The current challenge is to remove lipomas with the minimum of scarring but still get them out without leaving much if any lipoma tissue behind. When lipomas are on the arms and forearm where the skin is thinner, this is easier to do than when they are on the back where the skin is thicker and the borders can be more difficult to find.
In my practice, lipomas are removed with local anesthetic. The lipoma outlines are marked on the skin before the surgical prep. An access point is marked 2-3 cm away from the lipoma and situated to be equidistant if there is a group of 2-4 lipomas. Local anesthetic followed by tumescent local anesthetic is injected. This is done so there is enough fluid in the tissues to absorb the heat generated by the laser.
The access incision is about 1/4" long. The Smartlipo Triplex laser is used at 1440 nm, a wavelength which is highly specific for fat. The laser is used to melt the lipoma which is immobilized by the opposite hand. Gradually the lipoma decreases in bulk until it is not palpable, or minimally palpable. A small alligator, open jaw clamp is introduced through the incision and gentle and careful removal of any fibrous encapsulated fatty tissue is done. The incision is then sutured with one or two sutures.
This procedure is repeated for each isolated lipoma or group of lipomas.
Depending on the size and location of the lipomas, up to twelve lipomas will be removed at one time. This can take 2-4 hours. Some patients have single large lipomas, usually on the mid or upper back. When these are treated, a suction drain is placed to avoid seroma. The extremities are wrapped with a compression dressing.

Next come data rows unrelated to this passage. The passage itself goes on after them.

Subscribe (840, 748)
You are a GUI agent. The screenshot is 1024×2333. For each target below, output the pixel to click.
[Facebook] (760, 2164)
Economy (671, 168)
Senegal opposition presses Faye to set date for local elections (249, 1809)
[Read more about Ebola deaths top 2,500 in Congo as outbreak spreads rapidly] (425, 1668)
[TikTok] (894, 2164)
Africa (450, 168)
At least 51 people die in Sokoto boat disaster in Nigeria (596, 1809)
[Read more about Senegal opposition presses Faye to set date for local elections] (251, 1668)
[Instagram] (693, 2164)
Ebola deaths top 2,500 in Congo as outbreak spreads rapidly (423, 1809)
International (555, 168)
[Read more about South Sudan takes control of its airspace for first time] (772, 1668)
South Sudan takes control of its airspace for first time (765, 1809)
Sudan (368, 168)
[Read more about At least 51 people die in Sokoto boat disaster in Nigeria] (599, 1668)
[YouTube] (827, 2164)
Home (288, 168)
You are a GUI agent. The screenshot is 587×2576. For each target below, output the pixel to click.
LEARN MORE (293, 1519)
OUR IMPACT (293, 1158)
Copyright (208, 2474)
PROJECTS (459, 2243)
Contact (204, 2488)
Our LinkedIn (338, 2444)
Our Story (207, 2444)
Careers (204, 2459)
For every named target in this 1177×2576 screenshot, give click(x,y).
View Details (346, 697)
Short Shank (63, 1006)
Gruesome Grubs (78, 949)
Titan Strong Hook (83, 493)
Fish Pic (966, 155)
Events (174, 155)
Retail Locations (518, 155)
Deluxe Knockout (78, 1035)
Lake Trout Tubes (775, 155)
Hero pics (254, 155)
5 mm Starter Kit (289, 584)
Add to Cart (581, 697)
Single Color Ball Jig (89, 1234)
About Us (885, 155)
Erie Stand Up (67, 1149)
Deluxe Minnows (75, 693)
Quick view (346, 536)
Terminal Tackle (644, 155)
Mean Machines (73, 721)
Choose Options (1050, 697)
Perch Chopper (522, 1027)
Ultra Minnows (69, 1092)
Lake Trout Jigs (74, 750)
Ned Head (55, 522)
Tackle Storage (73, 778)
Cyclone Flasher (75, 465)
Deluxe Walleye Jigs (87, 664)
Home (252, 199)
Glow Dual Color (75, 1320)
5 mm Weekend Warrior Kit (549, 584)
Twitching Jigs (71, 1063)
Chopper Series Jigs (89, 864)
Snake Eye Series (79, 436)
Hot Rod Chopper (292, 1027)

The Smartlipo Triplex has a "Thermalguide" feature that monitors the temperature at the laser tip and can be programmed to alarm and shut off as the temperature rises to a set level. This minimizes the risk of a burn.
There are ICD-9 and procedure codes for removal of subcutaneous soft tissue lesions that can be submitted to the patient's insurance company, and some of our patients have been reimbursed partially for their procedures.